Relative to traditional antimetabolites, 2CDA is unique in that it is equally active against dividing and resting lymphocytes, which is essential for the observed activity of 2CDA in indolent lymphoproliferative disorders. However, 2CDA has also shown significant activity in certain solid tumors and autoimmune conditions.

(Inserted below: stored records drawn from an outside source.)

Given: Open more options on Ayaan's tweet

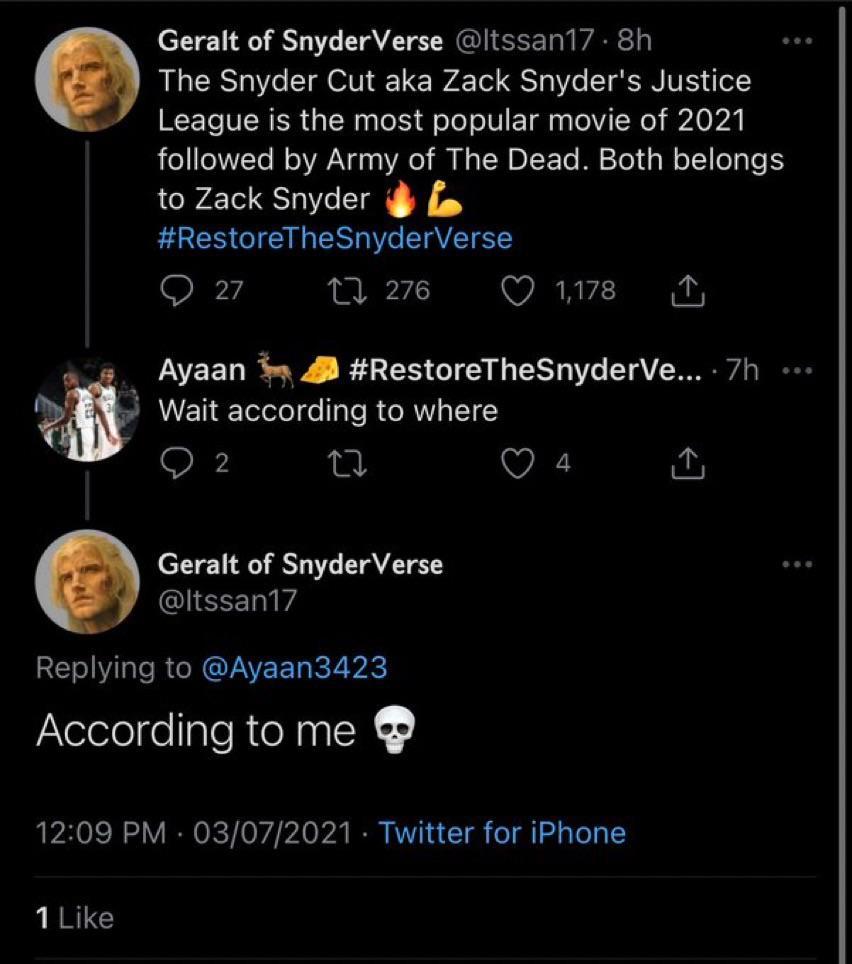Looking at the screenshot, I should click(x=797, y=370).
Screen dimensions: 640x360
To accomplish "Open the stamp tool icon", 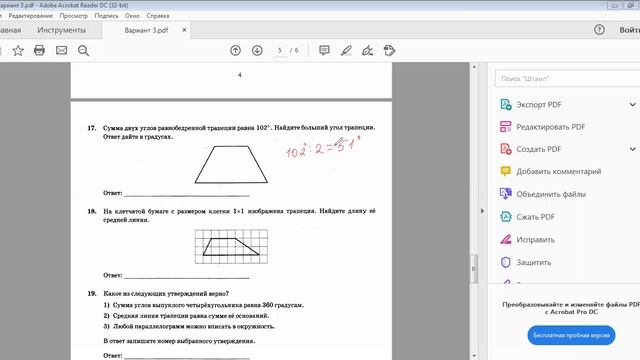I will tap(389, 51).
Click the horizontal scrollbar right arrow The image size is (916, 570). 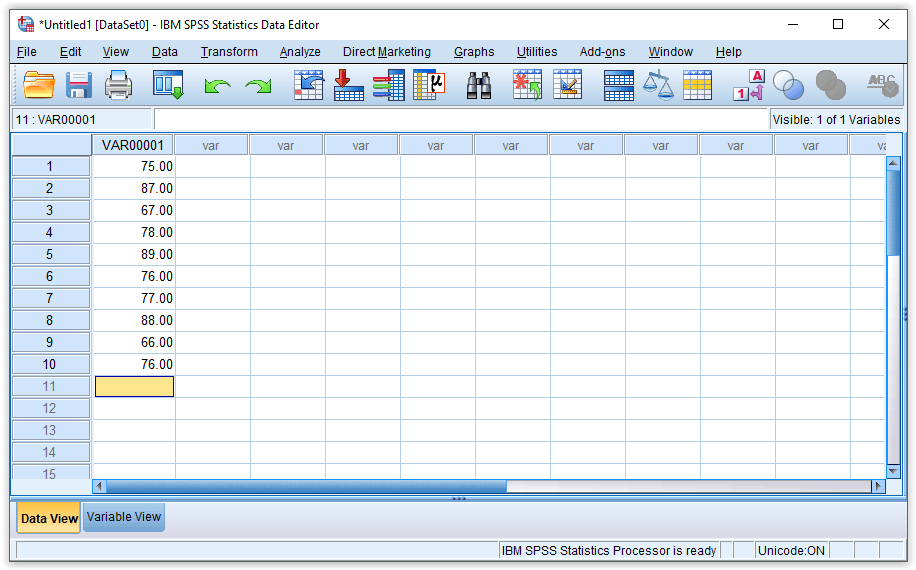[878, 486]
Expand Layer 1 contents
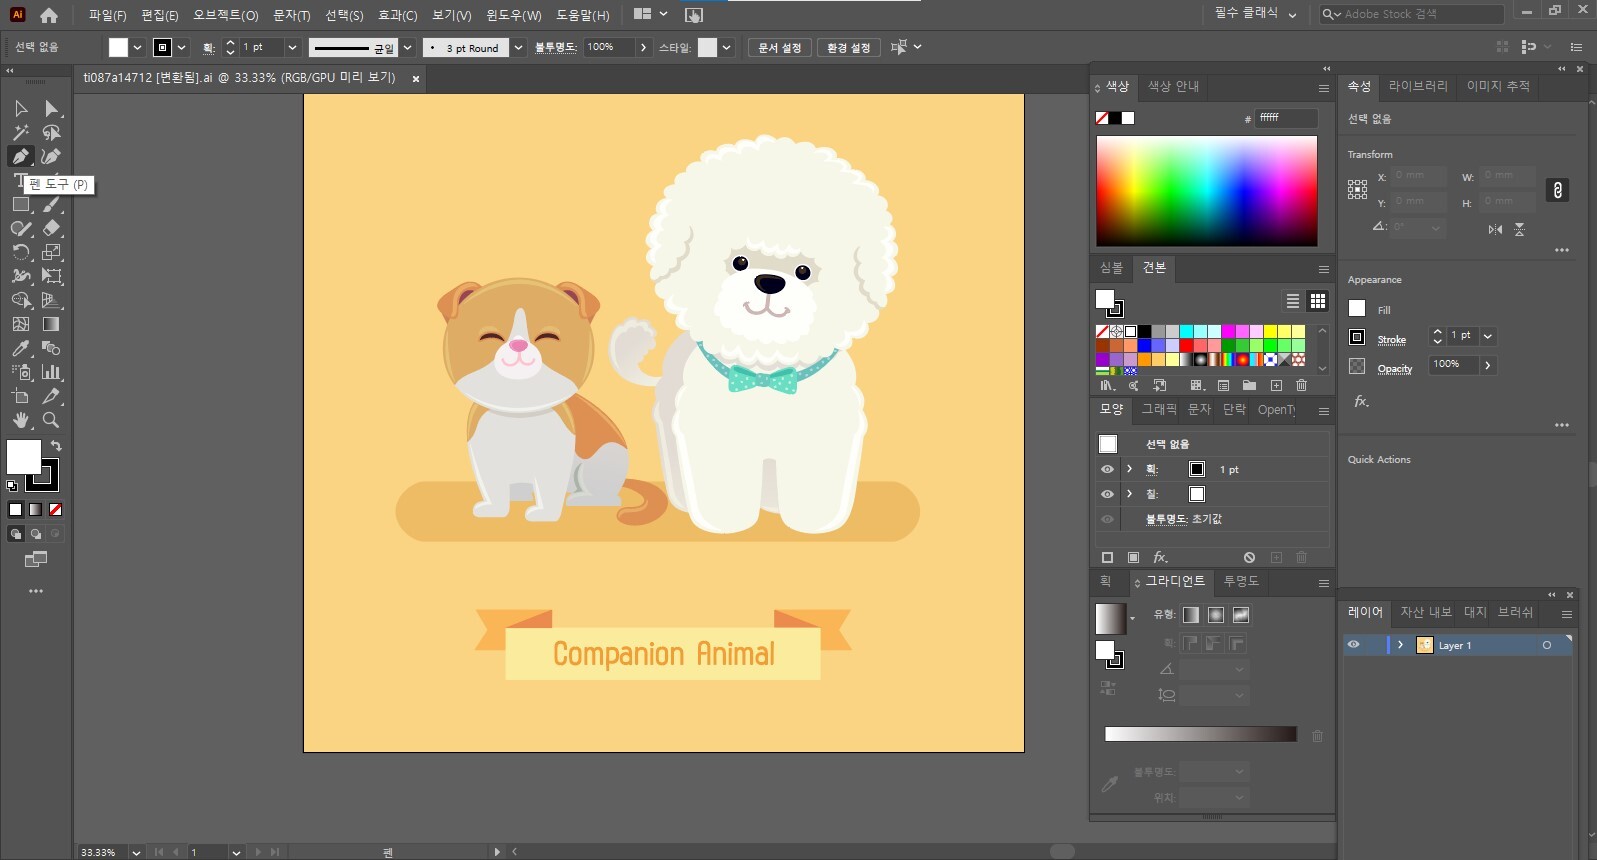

Of the lymphoproliferative conditions that have been treated with 2CDA, hairy cell leukemia (HCL) has shown the most dramatic response. It is administered over a 7-day period by intravenous infusion at a dose of 0.09 mg/kg. Overall response rates in clinical studies have ranged from 80% to 100%, with a large majority of these being complete remissions. 2CDA is approved by the U.S. FDA for the treatment of active HCL and is indicated for symptomatic patients, those with significant neutropenia, leukocytosis, anemia, thrombocytopenia, splenomegaly, constitutional symptoms due to HCL, recurrent serious infections, and painful lymphadenopathy. A review of the guidelines for clinical use of 2CDA in HCL has recently appeared (Goodman et al., 2003). 2CDA also has activity in CLL (Juliusson et al., 1992; Saven, 1995), non-Hodgkin lymphoma (Kay et al., 1992; Hickish et al., 1993), Waldenstrom macroglobulinemia (Dimopoulos et al., 1993), cutaneous T-cell lymphoma (Saven et al., 1992), acute myelogenous leukemia (AML) (Carson et al., 1984; Santana et al., 1992), and chronic myelogenous leukemia (CML) (Beutler, 1993; Saven et al., 1994).

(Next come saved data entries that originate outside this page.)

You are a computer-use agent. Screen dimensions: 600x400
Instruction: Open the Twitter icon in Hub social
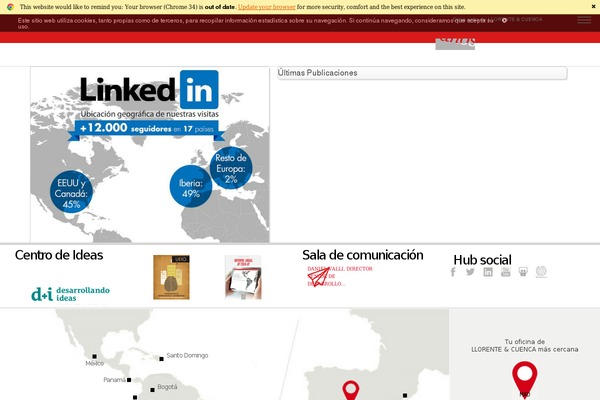point(471,272)
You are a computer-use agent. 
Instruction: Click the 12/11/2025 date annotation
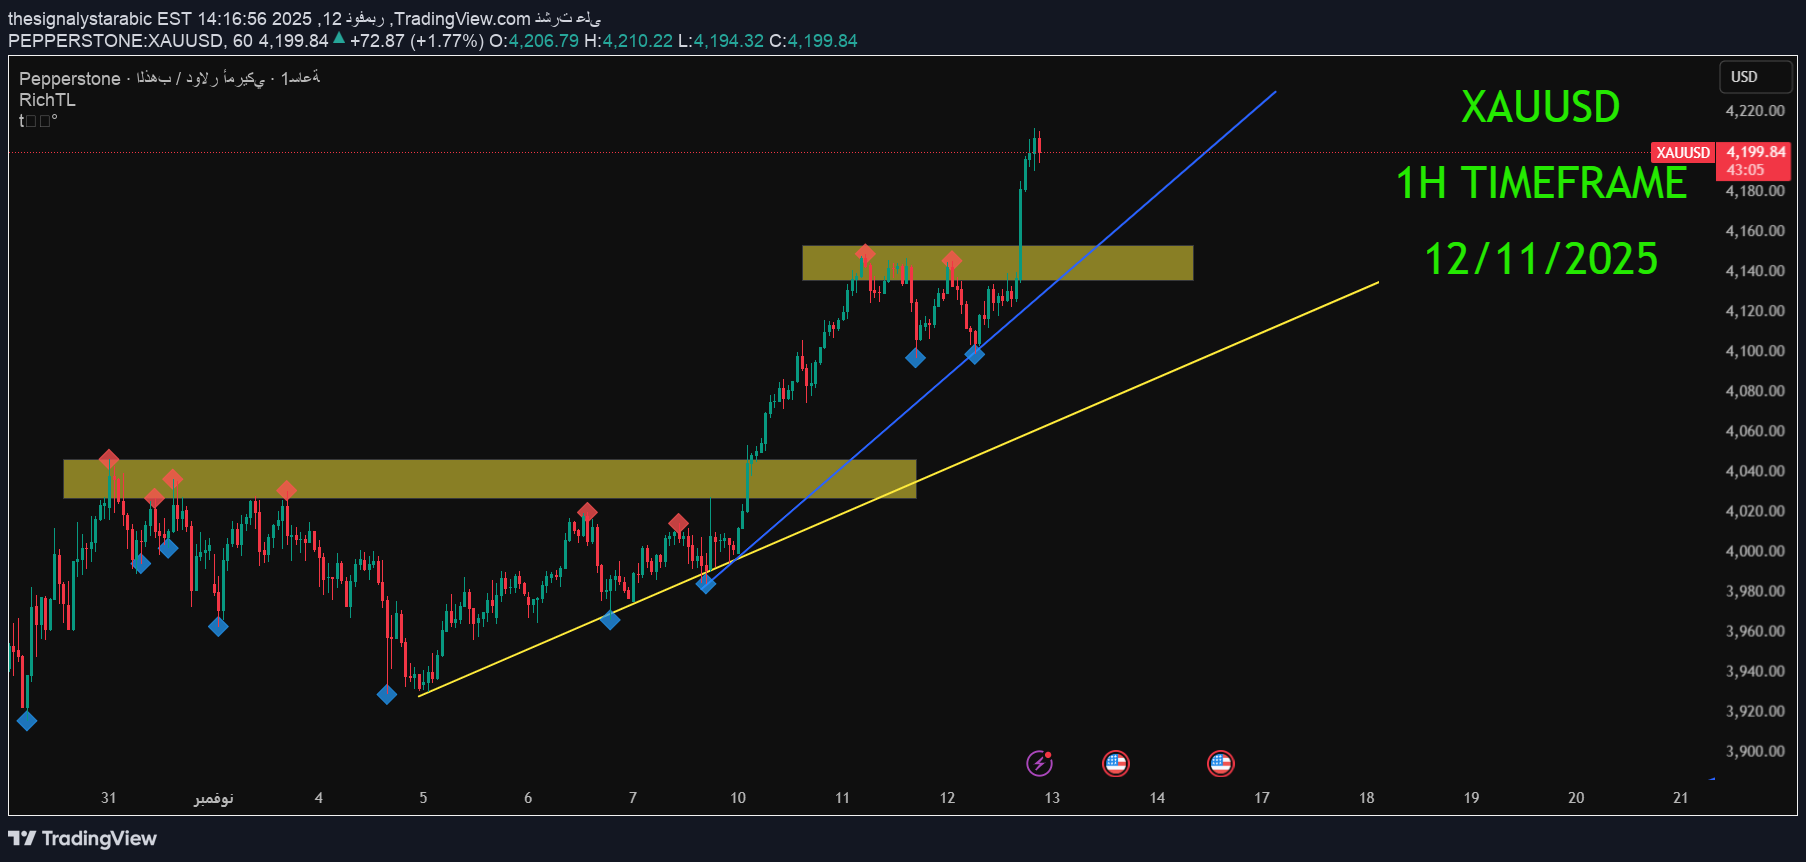pos(1541,259)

A particularly difficult-to-treat lymphoproliferative disorder is CLL, a disease caused by the proliferation and accumulation of B lymphocytes. It is the most common form of leukemia in North America and Europe. The alkylating agent chlorambucil, with or without prednisone, is the standard initial treatment (Foon et al., 1990). 2CDA has also been used as initial therapy for CLL patients. Patients who received purine nucleoside analogues, such as 2CDA or fludarabine, as their initial therapy and achieved long-lasting response can be successfully retreated with the same agent. Purine nucleoside analogues administered in combination with other chemotherapeutic agents and/or monoclonal antibodies may produce higher response rates, including complete response, compared with purine nucleoside analogs alone or other treatment regimens (Robak, 2005a,b). A study of the activity of 2CDA was conducted in 90 CLL patients, mostly Binet stage C disease who had failed alkylator therapy, and resulted in 4% complete responses and 40% partial responses (Saven, 1996). Here, the ratio of dCK to cytoplasmic 5'-nucleotidase was predictive of 2CDA responsiveness (Kawasaki et al., 1993). In combination studies in fludarabine-resistant CLL patients, pretreatment with bryostatin 1 has been shown to potentiate the efficacy of 2CDA by increasing the ratio of dCK to 5'-nucleotidase activity (Ahmad et al., 2000; Beck et al., 2004). However, a study in 20 previously untreated CLL patients who were administered 2CDA as a 7-day continuous infusion for four courses achieved 25% complete responses and 60% partial responses for an overall response rate of 85% (Saven et al., 1995). In another study, oral 2CDA was evaluated in 126 previously untreated CLL patients and compared with 40 previously treated patients (Karlsson et al., 2002). The overall responses were 77% and 39% in these groups, respectively. Interestingly, in these studies the achievement of complete remission was not a prerequisite for long-term survival. Combination preclinical and clinical studies using 2CDA with other cytotoxic agents and/or monoclonal antibodies show synergistic actions (Robak et al., 2005a,b). These and other studies establish the significant activity of 2CDA, used alone or in combination with other agents, in patients with previously treated and untreated CLL (Robak, 2005a,b).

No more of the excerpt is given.